Após algum tempo, a vela oscilou e se apagou. O luar inclinou-se por entre as ripas das venezianas, depositando barras pálidas e prateadas no rosto do pai. Conseguia ouvir o suave murmúrio de sua respiração laboriosa, o infindável correr das águas, os tênues acordes de uma canção de amor qualquer que vinham do pátio, tão tristes e doces.

Amei uma donzela ruiva como o Outono – cantava Rymund – com o pôr do sol nos cabelos.

Catelyn não chegou a reparar no momento em que a cantoria havia terminado. Tinham se passado horas, mas pareceu apenas um momento antes que Brienne surgisse à porta.

– Senhora – ela a chamou em voz baixa. – A meia-noite chegou.

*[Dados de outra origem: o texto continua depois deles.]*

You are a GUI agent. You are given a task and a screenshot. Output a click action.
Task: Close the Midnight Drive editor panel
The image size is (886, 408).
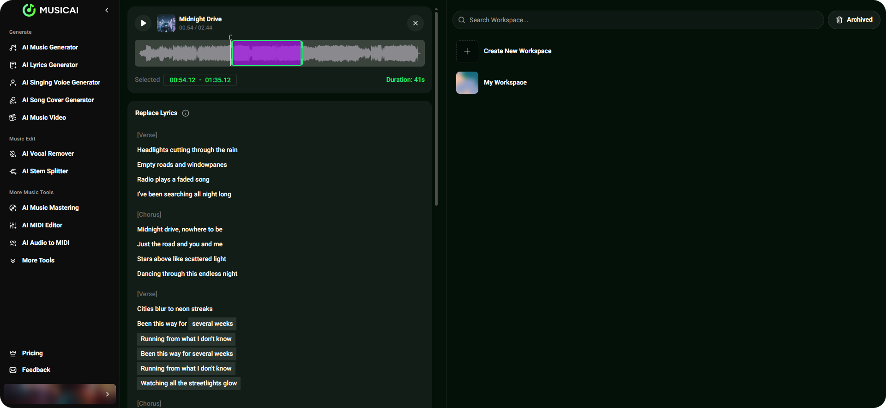[415, 23]
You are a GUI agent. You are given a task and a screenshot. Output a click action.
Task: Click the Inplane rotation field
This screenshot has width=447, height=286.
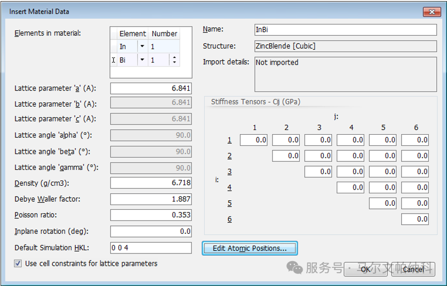[x=151, y=231]
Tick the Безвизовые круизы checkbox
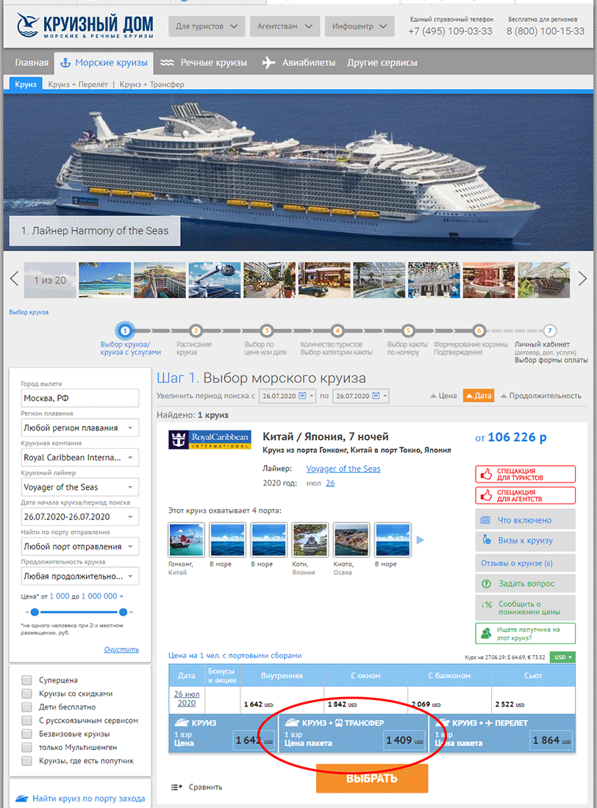This screenshot has height=808, width=597. click(26, 734)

A meia-noite chegou, pai, pensou, e tenho de cumprir o meu dever. Largou sua mão.

O carcereiro era um homenzinho furtivo com veias rompidas no nariz. Encontraram-no debruçado sobre uma caneca de cerveja e os restos de um empadão de pombo, mais do que um pouco bêbado. Olhou-as de esguelha, desconfiado.

– Peço-lhe perdão, senhora, mas Lorde Edmure diz que ninguém deve visitar o Regicida sem um escrito dele, fechado com o selo.

Lorde Edmure? Será que meu pai morreu sem que ninguém tenha me dito nada?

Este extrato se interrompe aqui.